- [Dataset records]
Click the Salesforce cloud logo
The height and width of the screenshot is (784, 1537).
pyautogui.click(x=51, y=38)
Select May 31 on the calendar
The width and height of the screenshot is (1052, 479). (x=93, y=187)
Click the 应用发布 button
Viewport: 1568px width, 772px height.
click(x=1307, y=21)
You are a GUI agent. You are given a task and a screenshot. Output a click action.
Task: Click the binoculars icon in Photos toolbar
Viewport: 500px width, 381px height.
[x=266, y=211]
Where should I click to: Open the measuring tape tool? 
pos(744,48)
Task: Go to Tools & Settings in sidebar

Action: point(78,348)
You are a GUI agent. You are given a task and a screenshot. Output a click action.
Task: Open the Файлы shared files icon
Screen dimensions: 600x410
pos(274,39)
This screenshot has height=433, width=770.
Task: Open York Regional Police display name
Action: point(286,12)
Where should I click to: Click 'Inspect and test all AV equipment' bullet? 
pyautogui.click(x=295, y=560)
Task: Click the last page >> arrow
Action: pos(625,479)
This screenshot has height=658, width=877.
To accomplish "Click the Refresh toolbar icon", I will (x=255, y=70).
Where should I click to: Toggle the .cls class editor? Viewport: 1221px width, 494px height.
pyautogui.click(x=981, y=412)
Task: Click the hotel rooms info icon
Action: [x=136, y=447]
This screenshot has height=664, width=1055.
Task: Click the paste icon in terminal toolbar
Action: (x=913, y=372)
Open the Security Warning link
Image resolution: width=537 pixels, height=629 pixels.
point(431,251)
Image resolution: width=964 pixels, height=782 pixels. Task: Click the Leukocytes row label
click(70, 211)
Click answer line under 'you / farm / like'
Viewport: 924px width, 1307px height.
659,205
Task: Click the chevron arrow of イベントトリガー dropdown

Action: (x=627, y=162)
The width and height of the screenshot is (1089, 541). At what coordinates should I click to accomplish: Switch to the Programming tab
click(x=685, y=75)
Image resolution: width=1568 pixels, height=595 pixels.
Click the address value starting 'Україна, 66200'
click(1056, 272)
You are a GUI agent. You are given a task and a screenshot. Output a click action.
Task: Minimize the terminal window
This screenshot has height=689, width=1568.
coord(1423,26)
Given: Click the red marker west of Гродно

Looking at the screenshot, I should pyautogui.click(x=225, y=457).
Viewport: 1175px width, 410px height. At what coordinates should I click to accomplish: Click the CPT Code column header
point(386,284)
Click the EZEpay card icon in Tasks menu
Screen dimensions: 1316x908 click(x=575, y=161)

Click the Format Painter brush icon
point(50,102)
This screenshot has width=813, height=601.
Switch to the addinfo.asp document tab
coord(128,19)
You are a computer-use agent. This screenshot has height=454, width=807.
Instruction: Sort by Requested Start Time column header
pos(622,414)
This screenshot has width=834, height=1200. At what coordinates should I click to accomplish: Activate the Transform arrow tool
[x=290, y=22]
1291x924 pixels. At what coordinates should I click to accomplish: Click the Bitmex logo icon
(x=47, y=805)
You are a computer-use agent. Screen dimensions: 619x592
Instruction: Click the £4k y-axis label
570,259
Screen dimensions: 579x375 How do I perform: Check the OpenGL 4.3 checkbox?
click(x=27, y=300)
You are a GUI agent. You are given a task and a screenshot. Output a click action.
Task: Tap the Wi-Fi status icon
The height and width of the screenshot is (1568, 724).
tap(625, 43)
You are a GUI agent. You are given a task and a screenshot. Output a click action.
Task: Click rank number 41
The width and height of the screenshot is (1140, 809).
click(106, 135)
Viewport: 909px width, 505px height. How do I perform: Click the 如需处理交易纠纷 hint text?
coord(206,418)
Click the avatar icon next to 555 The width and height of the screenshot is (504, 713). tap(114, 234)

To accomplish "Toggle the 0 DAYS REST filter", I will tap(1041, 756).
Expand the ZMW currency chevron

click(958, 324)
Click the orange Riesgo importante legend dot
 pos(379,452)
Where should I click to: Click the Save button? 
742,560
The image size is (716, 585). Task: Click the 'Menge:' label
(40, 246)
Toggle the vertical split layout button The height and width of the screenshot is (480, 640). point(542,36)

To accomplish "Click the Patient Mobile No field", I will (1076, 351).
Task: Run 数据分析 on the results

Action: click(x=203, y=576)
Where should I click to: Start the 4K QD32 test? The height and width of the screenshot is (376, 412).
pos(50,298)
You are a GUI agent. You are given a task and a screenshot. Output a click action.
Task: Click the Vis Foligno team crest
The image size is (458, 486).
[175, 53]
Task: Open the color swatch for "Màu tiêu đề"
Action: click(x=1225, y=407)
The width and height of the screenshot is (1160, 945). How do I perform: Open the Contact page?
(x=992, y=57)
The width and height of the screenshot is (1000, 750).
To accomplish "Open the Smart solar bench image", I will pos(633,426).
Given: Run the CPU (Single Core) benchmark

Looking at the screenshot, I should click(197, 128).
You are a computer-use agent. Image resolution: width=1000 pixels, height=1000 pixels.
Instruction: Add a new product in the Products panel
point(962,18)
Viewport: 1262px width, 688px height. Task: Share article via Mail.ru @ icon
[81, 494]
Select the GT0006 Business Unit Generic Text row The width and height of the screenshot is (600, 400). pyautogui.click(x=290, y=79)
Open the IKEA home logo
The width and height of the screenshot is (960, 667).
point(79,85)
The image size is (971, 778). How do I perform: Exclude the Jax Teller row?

- [Exercise details]
This exercise requires all the entries to be written out again exactly.

- [Answer space]
Click the Salesforce cloud logo
The height and width of the screenshot is (784, 1537).
pyautogui.click(x=51, y=38)
Select May 31 on the calendar
The width and height of the screenshot is (1052, 479). (x=93, y=187)
Click the 应用发布 button
Viewport: 1568px width, 772px height.
click(x=1307, y=21)
You are a GUI agent. You are given a task and a screenshot. Output a click action.
Task: Click the binoculars icon in Photos toolbar
Viewport: 500px width, 381px height.
[x=266, y=211]
Where should I click to: Open the measuring tape tool? 
pos(744,48)
Task: Go to Tools & Settings in sidebar

Action: point(78,348)
You are a GUI agent. You are given a task and a screenshot. Output a click action.
Task: Open the Файлы shared files icon
Screen dimensions: 600x410
pos(274,39)
This screenshot has height=433, width=770.
Task: Open York Regional Police display name
Action: point(286,12)
Where should I click to: Click 'Inspect and test all AV equipment' bullet? 
pyautogui.click(x=295, y=560)
Task: Click the last page >> arrow
Action: pos(625,479)
This screenshot has height=658, width=877.
To accomplish "Click the Refresh toolbar icon", I will (x=255, y=70).
Where should I click to: Toggle the .cls class editor? Viewport: 1221px width, 494px height.
pyautogui.click(x=981, y=412)
Task: Click the hotel rooms info icon
Action: [x=136, y=447]
This screenshot has height=664, width=1055.
Task: Click the paste icon in terminal toolbar
Action: (x=913, y=372)
Open the Security Warning link
Image resolution: width=537 pixels, height=629 pixels.
point(431,251)
Image resolution: width=964 pixels, height=782 pixels. Task: Click the Leukocytes row label
click(70, 211)
Click answer line under 'you / farm / like'
Viewport: 924px width, 1307px height.
659,205
Task: Click the chevron arrow of イベントトリガー dropdown

Action: (x=627, y=162)
The width and height of the screenshot is (1089, 541). At what coordinates should I click to accomplish: Switch to the Programming tab
click(x=685, y=75)
Image resolution: width=1568 pixels, height=595 pixels.
Click the address value starting 'Україна, 66200'
click(1056, 272)
You are a GUI agent. You are given a task and a screenshot. Output a click action.
Task: Minimize the terminal window
This screenshot has height=689, width=1568.
coord(1423,26)
Given: Click the red marker west of Гродно

Looking at the screenshot, I should pyautogui.click(x=225, y=457).
Viewport: 1175px width, 410px height. At what coordinates should I click to accomplish: Click the CPT Code column header
point(386,284)
Click the EZEpay card icon in Tasks menu
Screen dimensions: 1316x908 click(x=575, y=161)

Click the Format Painter brush icon
point(50,102)
This screenshot has width=813, height=601.
Switch to the addinfo.asp document tab
coord(128,19)
You are a computer-use agent. This screenshot has height=454, width=807.
Instruction: Sort by Requested Start Time column header
pos(622,414)
This screenshot has width=834, height=1200. At what coordinates should I click to accomplish: Activate the Transform arrow tool
[x=290, y=22]
1291x924 pixels. At what coordinates should I click to accomplish: Click the Bitmex logo icon
(x=47, y=805)
You are a computer-use agent. Screen dimensions: 619x592
Instruction: Click the £4k y-axis label
570,259
Screen dimensions: 579x375 How do I perform: Check the OpenGL 4.3 checkbox?
click(x=27, y=300)
You are a GUI agent. You are given a task and a screenshot. Output a click action.
Task: Tap the Wi-Fi status icon
The height and width of the screenshot is (1568, 724).
tap(625, 43)
You are a GUI agent. You are given a task and a screenshot. Output a click action.
Task: Click rank number 41
The width and height of the screenshot is (1140, 809).
click(106, 135)
Viewport: 909px width, 505px height. How do I perform: Click the 如需处理交易纠纷 hint text?
coord(206,418)
Click the avatar icon next to 555 The width and height of the screenshot is (504, 713). tap(114, 234)

To accomplish "Toggle the 0 DAYS REST filter", I will tap(1041, 756).
Expand the ZMW currency chevron

click(958, 324)
Click the orange Riesgo importante legend dot
 pos(379,452)
Where should I click to: Click the Save button? 
742,560
The image size is (716, 585). Task: Click the 'Menge:' label
(40, 246)
Toggle the vertical split layout button The height and width of the screenshot is (480, 640). point(542,36)

To accomplish "Click the Patient Mobile No field", I will (1076, 351).
Task: Run 数据分析 on the results

Action: click(x=203, y=576)
Where should I click to: Start the 4K QD32 test? The height and width of the screenshot is (376, 412).
pos(50,298)
You are a GUI agent. You are given a task and a screenshot. Output a click action.
Task: Click the Vis Foligno team crest
The image size is (458, 486).
[175, 53]
Task: Open the color swatch for "Màu tiêu đề"
Action: click(x=1225, y=407)
The width and height of the screenshot is (1160, 945). How do I perform: Open the Contact page?
(x=992, y=57)
The width and height of the screenshot is (1000, 750).
To accomplish "Open the Smart solar bench image", I will pos(633,426).
Given: Run the CPU (Single Core) benchmark

Looking at the screenshot, I should click(197, 128).
You are a computer-use agent. Image resolution: width=1000 pixels, height=1000 pixels.
Instruction: Add a new product in the Products panel
point(962,18)
Viewport: 1262px width, 688px height. Task: Share article via Mail.ru @ icon
[81, 494]
Select the GT0006 Business Unit Generic Text row The width and height of the screenshot is (600, 400). pyautogui.click(x=290, y=79)
Open the IKEA home logo
The width and height of the screenshot is (960, 667).
point(79,85)
The image size is (971, 778). How do I perform: Exclude the Jax Teller row?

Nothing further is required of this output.